The Muskogee Azalea Festival starts in less than two weeks, but with the drought conditions, it could look different this year.

The Muskogee Parks and Recreation Department has been working on the azalea beds. The annual festival is something Muskogee is known for. Some of the azaleas have been around since the 1960's.

Mark Wilkerson, director of Muskogee Parks and Recreation, has been in charge of the plants for the past 25 years. But for the past two years because of the drought they have had to replace a big majority of the plants.

"It's horrible because one of the very important keys is water, because they don't like wet soils but they don't like drought either. So, you have to continually water. Obviously when it's 100 degrees out here for 30 days in a row it's hard to keep water on them. It's a challenge," Wilkerson says.

Wilkerson says the hot weather isn't the only weather condition that is causing them problems. Last year, he says it was a warm March, and then there was a hard freeze in the first part of April where it got down to 15 degrees. The azaleas lost a significant amount of blossoms. But with these struggles, the parks department has learned some lessons.

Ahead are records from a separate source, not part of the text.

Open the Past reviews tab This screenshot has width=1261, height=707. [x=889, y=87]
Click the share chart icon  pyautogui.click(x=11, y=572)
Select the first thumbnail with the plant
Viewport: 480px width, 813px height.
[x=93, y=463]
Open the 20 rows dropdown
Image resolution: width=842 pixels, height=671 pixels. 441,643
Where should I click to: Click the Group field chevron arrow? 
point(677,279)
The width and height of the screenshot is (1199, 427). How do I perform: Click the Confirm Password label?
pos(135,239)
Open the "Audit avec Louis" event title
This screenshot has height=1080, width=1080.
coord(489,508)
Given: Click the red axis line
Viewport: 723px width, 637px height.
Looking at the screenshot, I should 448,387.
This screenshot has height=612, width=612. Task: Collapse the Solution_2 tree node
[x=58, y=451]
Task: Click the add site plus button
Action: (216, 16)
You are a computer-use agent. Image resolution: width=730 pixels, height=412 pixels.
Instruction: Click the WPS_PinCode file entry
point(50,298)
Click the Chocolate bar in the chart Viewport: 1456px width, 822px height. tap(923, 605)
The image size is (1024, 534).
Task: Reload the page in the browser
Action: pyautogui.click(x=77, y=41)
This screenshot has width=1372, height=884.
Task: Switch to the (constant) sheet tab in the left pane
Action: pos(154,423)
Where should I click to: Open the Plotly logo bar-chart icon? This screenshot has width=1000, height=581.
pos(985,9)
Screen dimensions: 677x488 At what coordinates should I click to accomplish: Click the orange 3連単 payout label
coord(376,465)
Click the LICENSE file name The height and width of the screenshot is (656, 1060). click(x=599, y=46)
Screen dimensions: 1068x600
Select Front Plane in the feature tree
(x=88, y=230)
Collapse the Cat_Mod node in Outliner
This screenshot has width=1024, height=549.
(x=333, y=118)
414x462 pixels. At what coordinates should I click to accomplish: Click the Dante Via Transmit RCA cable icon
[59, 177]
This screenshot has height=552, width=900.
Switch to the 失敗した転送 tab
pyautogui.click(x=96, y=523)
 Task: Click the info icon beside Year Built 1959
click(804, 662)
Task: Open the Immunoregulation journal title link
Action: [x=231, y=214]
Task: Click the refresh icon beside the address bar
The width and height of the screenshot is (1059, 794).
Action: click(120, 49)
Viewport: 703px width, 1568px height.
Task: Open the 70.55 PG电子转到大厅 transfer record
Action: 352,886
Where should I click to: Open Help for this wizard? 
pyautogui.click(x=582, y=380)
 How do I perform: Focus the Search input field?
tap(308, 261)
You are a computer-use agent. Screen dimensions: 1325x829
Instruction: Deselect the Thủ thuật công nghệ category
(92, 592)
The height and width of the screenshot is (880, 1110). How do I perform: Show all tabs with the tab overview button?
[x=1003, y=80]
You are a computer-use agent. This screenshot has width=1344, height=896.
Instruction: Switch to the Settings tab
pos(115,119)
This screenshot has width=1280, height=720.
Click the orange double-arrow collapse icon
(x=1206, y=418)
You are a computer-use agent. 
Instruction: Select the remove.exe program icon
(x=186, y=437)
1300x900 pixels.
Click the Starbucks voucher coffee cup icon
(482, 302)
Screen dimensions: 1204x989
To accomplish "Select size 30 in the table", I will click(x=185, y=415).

"It's not just the plants. It's the soil. We spent thousands of dollars and now the crews today are installing pecan hull mulch," Wilkerson says.

Wilkerson says they haven't seen a drop in the amount of people coming to see the azaleas. The festival starts on April 1. Honor Heights Park has also added teaching gardens and a Butterfly Sanctuary. The butterflies will be on display at the beginning of May.